• Data section:
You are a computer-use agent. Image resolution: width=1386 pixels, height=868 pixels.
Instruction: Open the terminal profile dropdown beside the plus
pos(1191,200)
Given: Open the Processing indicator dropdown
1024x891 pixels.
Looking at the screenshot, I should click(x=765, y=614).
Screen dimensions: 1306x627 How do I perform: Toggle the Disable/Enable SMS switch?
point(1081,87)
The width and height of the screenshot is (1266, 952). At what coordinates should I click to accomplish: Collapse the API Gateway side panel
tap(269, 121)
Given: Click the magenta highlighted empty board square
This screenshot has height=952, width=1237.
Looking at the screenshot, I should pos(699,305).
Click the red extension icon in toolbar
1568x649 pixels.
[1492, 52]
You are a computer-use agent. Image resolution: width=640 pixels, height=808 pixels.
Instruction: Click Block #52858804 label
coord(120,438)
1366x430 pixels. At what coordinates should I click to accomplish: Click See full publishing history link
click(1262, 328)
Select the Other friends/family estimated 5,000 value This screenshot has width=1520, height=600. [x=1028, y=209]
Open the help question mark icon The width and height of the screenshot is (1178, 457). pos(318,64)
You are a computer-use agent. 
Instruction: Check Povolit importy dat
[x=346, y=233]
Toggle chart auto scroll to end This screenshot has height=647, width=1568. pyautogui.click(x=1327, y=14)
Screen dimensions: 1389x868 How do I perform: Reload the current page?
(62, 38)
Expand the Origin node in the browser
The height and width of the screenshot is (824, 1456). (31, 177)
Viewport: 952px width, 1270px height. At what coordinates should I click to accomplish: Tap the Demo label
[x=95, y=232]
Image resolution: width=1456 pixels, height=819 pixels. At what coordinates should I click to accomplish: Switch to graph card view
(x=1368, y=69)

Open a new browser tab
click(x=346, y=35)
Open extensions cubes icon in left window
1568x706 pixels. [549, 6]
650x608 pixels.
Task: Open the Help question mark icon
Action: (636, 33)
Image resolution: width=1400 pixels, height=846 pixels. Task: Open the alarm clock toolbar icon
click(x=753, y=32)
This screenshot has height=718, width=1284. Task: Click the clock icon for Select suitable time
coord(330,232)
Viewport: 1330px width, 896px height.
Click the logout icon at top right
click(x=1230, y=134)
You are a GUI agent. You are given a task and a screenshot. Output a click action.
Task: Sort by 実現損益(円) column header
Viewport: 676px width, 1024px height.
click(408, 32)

• What you will do: Please transcribe all the records above exactly, line for line.

• The result:
You are a computer-use agent. Image resolution: width=1386 pixels, height=868 pixels.
Instruction: Open the terminal profile dropdown beside the plus
pos(1191,200)
Given: Open the Processing indicator dropdown
1024x891 pixels.
Looking at the screenshot, I should click(x=765, y=614).
Screen dimensions: 1306x627 How do I perform: Toggle the Disable/Enable SMS switch?
point(1081,87)
The width and height of the screenshot is (1266, 952). At what coordinates should I click to accomplish: Collapse the API Gateway side panel
tap(269, 121)
Given: Click the magenta highlighted empty board square
This screenshot has height=952, width=1237.
Looking at the screenshot, I should pos(699,305).
Click the red extension icon in toolbar
1568x649 pixels.
[1492, 52]
You are a computer-use agent. Image resolution: width=640 pixels, height=808 pixels.
Instruction: Click Block #52858804 label
coord(120,438)
1366x430 pixels. At what coordinates should I click to accomplish: Click See full publishing history link
click(1262, 328)
Select the Other friends/family estimated 5,000 value This screenshot has width=1520, height=600. [x=1028, y=209]
Open the help question mark icon The width and height of the screenshot is (1178, 457). pos(318,64)
You are a computer-use agent. 
Instruction: Check Povolit importy dat
[x=346, y=233]
Toggle chart auto scroll to end This screenshot has height=647, width=1568. pyautogui.click(x=1327, y=14)
Screen dimensions: 1389x868 How do I perform: Reload the current page?
(62, 38)
Expand the Origin node in the browser
The height and width of the screenshot is (824, 1456). (31, 177)
Viewport: 952px width, 1270px height. At what coordinates should I click to accomplish: Tap the Demo label
[x=95, y=232]
Image resolution: width=1456 pixels, height=819 pixels. At what coordinates should I click to accomplish: Switch to graph card view
(x=1368, y=69)

Open a new browser tab
click(x=346, y=35)
Open extensions cubes icon in left window
1568x706 pixels. [549, 6]
650x608 pixels.
Task: Open the Help question mark icon
Action: (636, 33)
Image resolution: width=1400 pixels, height=846 pixels. Task: Open the alarm clock toolbar icon
click(x=753, y=32)
This screenshot has height=718, width=1284. Task: Click the clock icon for Select suitable time
coord(330,232)
Viewport: 1330px width, 896px height.
Click the logout icon at top right
click(x=1230, y=134)
You are a GUI agent. You are given a task and a screenshot. Output a click action.
Task: Sort by 実現損益(円) column header
Viewport: 676px width, 1024px height.
click(408, 32)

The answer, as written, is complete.